Entscheidungsstichwort (Thema)
Beschäftigungsanspruch. Versetzung. Suspendierung. Billigkeit. Beschäftigungsverfügung
Leitsatz (amtlich)
1. Der Arbeitnehmer hat auch dann den allgemeinen Beschäftigungsanspruch auf – die bisherige – vertragsgemäße Beschäftigung, wenn die Änderung des Inhalts der Arbeitsleistung durch Ausübung des Direktionsrechts oder eines sonstigen Leistungsbestimmungsrechts unwirksam ist.
2. Hat der Arbeitgeber den Arbeitnehmer auf Grund eines Leistungsbestimmungsrechts im Sinne des § 315 Abs. 1 BGB versetzt, muss bei der Billigkeitsprüfung der Versetzung gemäß § 315 Abs. 3 BGB festgestellt werden, ob aus den vom Arbeitgeber geltend gemachten Gründen eine Versetzung an sich und ob auch die konkrete Versetzung aus diesen Gründen der Billigkeit im Sinne des § 315 BGB entspricht.
3. Die Versetzung eines Institutsleiters wegen Beschwerden über die Wahrnehmung seiner Aufgaben kann an sich ohne Rücksicht auf die Begründetheit der Beschwerden der Billigkeit im Sinne des § 315 BGB entsprechen, wenn der Institutsleiter zur Erfüllung seiner Aufgaben mit den Beschwerdeführern zusammenarbeiten muss und diese Zusammenarbeit gestört ist.
4. Auch bei der Billigkeitsprüfung einer Versetzung auf einen gleichwertigen Arbeitsplatz müssen das persönliche Ansehen und die Möglichkeiten zur Persönlichkeitsentfaltung des Arbeitnehmers berücksichtigt werden, die mit dem alten und dem neuen Arbeitsplatz verbunden sind.

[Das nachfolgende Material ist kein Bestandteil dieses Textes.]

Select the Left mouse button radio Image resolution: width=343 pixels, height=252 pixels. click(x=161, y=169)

5. Kann der Arbeitgeber den Arbeitnehmer versetzen, so kann er auch zur vorübergehenden Suspendierung des Arbeitnehmers berechtigt sein.

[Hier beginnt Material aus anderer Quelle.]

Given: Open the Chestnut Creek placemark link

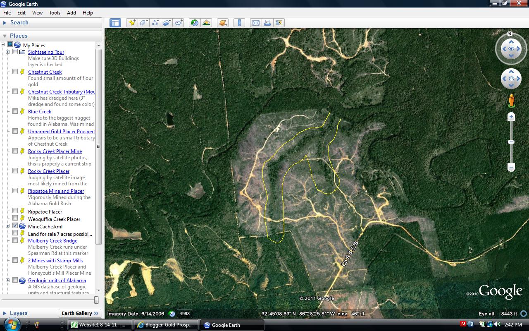Looking at the screenshot, I should click(x=45, y=72).
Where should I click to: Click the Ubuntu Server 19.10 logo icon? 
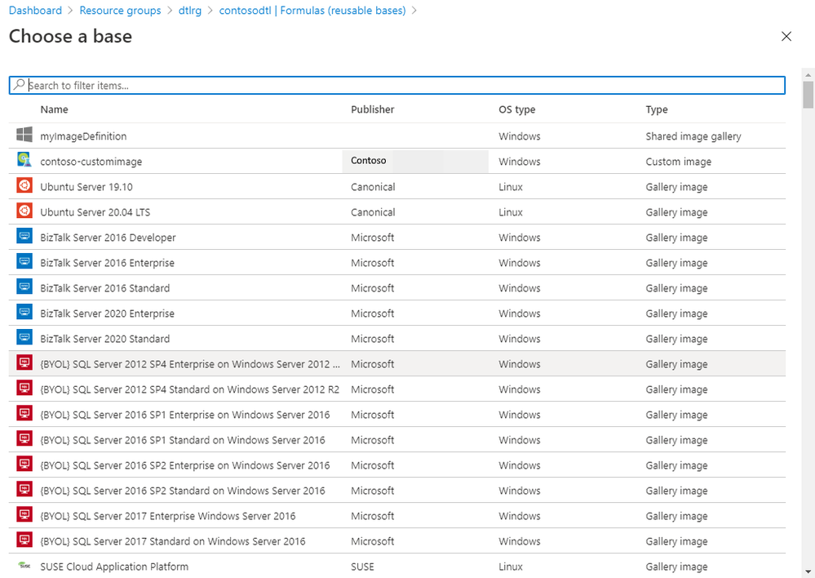point(24,186)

6. Hat der Arbeitnehmer im einstweiligen Verfügungsverfahren seinen allgemeinen Beschäftigungsanspruch glaubhaft gemacht, ist damit nicht automatisch auch ein Verfügungsgrund für die entsprechende Beschäftigungsverfügung gegeben. Ein Verfügungsgrund für diese Beschäftigungsverfügung ist jedoch regelmäßig gegeben, wenn der Beschäftigungsanspruch zweifelsfrei besteht und daher auch im Hauptsacheverfahren anerkannt werden müsste.

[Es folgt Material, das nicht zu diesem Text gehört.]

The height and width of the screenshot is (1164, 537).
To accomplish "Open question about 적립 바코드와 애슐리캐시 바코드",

7. Wenn der Arbeitgeber den Arbeitnehmer durch Ausübung eines Leistungsbestimmungsrechts versetzt hat, besteht auf Grund § 275 Abs. 1 BGB kein Anspruch mehr auf Unterlassung (Verbot) dieser Versetzung.
8. Ist ein bestimmter Antrag gestellt, so ist das Gericht gemäß § 308 Abs. 1 ZPO auch im einstweiligen Verfügungsverfahren an diesen Antrag gebunden.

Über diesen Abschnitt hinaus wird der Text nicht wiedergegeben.